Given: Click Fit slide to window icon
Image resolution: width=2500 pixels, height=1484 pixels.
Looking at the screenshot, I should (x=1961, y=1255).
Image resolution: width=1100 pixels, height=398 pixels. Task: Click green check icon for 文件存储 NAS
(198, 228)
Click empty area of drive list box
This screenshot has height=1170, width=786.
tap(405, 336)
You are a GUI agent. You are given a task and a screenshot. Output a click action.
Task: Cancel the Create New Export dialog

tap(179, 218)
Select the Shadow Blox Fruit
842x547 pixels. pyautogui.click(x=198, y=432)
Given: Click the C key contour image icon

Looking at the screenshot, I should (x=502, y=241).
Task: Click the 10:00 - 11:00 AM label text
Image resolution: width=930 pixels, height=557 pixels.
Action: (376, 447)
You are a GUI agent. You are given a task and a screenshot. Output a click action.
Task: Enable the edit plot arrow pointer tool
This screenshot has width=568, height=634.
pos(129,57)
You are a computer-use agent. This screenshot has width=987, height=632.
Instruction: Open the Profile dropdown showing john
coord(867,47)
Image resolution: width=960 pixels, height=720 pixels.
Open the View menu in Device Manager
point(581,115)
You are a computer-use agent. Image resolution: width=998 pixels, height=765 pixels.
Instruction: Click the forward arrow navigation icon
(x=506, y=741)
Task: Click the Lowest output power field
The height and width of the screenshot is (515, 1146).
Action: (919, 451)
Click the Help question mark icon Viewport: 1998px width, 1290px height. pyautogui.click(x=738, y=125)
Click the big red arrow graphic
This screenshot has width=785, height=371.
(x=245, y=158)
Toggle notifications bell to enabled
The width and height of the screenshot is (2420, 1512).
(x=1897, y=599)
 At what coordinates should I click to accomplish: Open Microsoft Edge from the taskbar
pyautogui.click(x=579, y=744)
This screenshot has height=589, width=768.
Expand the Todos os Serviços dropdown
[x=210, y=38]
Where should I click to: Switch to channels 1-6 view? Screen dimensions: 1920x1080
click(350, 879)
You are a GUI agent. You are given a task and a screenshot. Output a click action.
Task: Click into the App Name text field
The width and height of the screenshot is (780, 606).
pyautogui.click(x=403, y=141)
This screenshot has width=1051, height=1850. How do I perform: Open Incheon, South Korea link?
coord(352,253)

● CONSIGNE:
Reproduisez à l'identique les lignes du matériel comprises entre celle qui contient "Task: Click the 10:00 - 11:00 AM label text" et celle qui contient "Action: (919, 451)", ces deux lignes incluses.

● RÉSULTAT:
Task: Click the 10:00 - 11:00 AM label text
Image resolution: width=930 pixels, height=557 pixels.
Action: (376, 447)
You are a GUI agent. You are given a task and a screenshot. Output a click action.
Task: Enable the edit plot arrow pointer tool
This screenshot has width=568, height=634.
pos(129,57)
You are a computer-use agent. This screenshot has width=987, height=632.
Instruction: Open the Profile dropdown showing john
coord(867,47)
Image resolution: width=960 pixels, height=720 pixels.
Open the View menu in Device Manager
point(581,115)
You are a computer-use agent. Image resolution: width=998 pixels, height=765 pixels.
Instruction: Click the forward arrow navigation icon
(x=506, y=741)
Task: Click the Lowest output power field
The height and width of the screenshot is (515, 1146).
Action: (919, 451)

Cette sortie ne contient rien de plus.